» WHAT TO WORK ON
Find each line in the records below that contains the word "Write", and copy it out.

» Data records
§
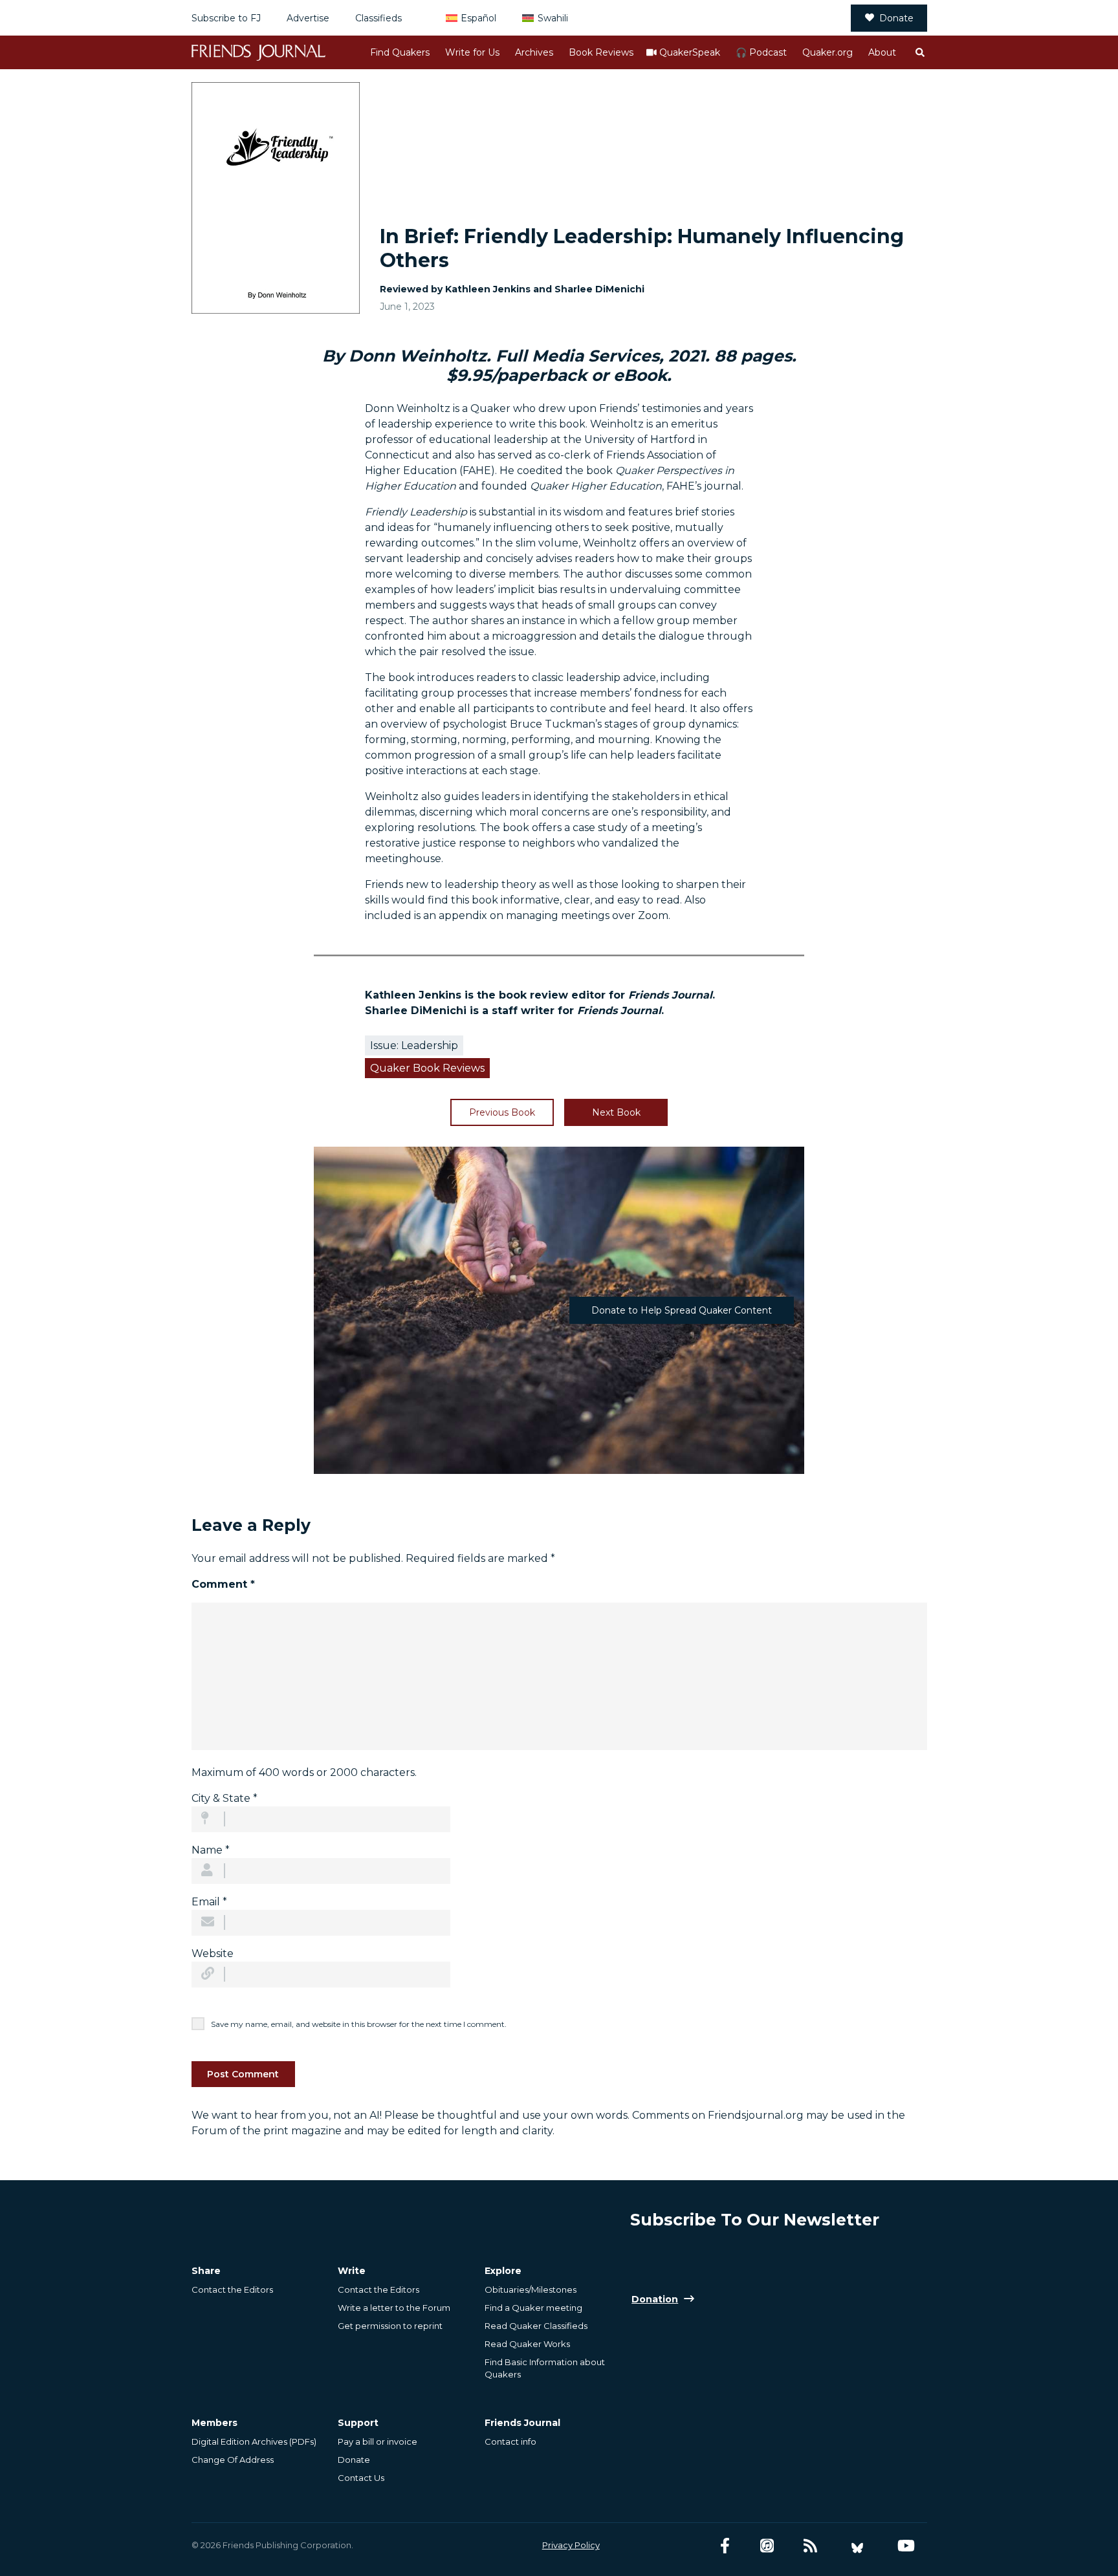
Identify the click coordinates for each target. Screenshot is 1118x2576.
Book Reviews (601, 52)
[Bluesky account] (857, 2546)
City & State (225, 1798)
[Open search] (919, 52)
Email (209, 1902)
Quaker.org (827, 52)
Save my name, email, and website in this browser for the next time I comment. (359, 2024)
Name (211, 1850)
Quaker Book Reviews (427, 1068)
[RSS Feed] (810, 2546)
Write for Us (472, 52)
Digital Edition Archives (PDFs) (254, 2441)
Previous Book (502, 1112)
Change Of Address (233, 2459)
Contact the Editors (232, 2289)
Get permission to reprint (390, 2326)
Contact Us (361, 2478)
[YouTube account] (906, 2546)
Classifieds (378, 18)
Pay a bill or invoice (377, 2441)
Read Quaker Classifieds (536, 2326)
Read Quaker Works (527, 2344)
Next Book (616, 1112)
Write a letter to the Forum (394, 2307)
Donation (654, 2299)
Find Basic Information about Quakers (545, 2368)
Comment (223, 1584)
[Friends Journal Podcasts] (767, 2546)
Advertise (308, 18)
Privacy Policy (571, 2545)
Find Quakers (400, 52)
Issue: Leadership (414, 1045)
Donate (896, 18)
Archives (534, 52)
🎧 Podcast (761, 52)
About (882, 52)
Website (213, 1953)
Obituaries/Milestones (530, 2289)
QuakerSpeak (689, 52)
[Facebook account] (725, 2546)
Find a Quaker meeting (533, 2307)
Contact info (510, 2441)
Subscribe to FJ (226, 18)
§
» OUTPUT OF THE TASK
Write for Us (472, 52)
Write a letter to the Forum (394, 2307)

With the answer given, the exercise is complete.